Golongan para pendiri kuta disebut merga taneh. Mereka memiliki tanah yang paling luas, sedangkan golongan lainnya hanya memiliki tanah sekedar cukup untuk hidup. Cara pengerjaannya masih tradisional, begitu pula alat-alatnya (bajak, cangkul, garu dan tongkat tugal).
Di sepanjang tepi danau Toba banyak penduduk yang mencari ikan menopang hidupnya, dengan peralatan yang sederhana pula.
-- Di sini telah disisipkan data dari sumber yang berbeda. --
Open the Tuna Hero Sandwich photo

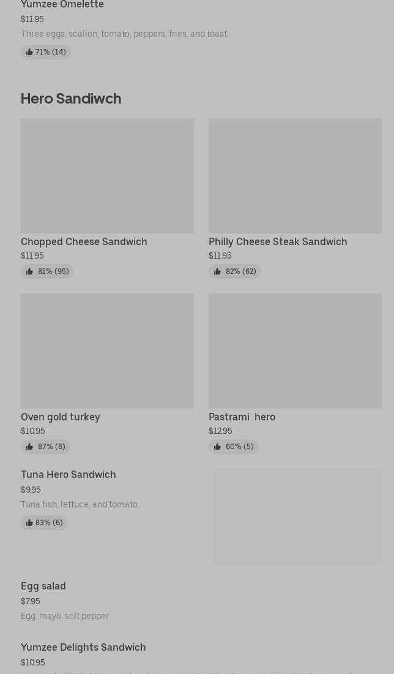(x=297, y=517)
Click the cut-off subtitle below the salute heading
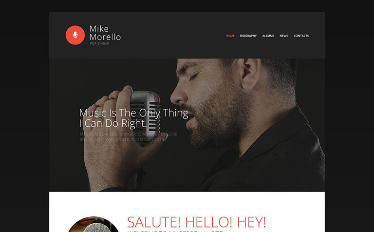Viewport: 374px width, 232px height. tap(175, 231)
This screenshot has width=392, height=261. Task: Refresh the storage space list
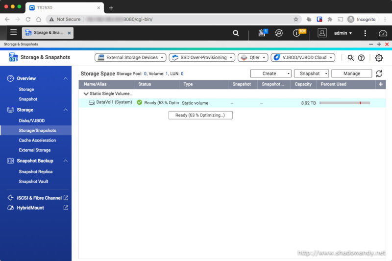379,73
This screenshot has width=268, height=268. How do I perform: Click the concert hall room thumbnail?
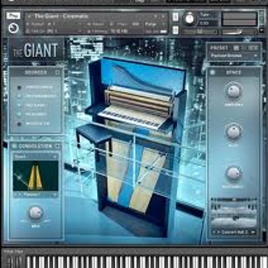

Orang Batak juga mengenal sistem gotong-royong kuno dalam hal bercocok tanam yang disebut raron (Karo) atau marsiurupan (Toba). Peternakan juga dilakukan, tetapi hanya bersifat sambilan saja. Jenis ternaknya : kerbau, sapi, kuda, kambing dan ternak unggas. Orang Batak banyak yang merantau ke luar daerah, terutama Jawa.
C. SISTEM KEKERABATAN SUKU MANDAILING
Berdasarkan hubungan kekeluargaan yang bersifat genealogis dikenal pula tiga jenis sistem kekerabatan berdasarkan garis keturunan yaitu: 1.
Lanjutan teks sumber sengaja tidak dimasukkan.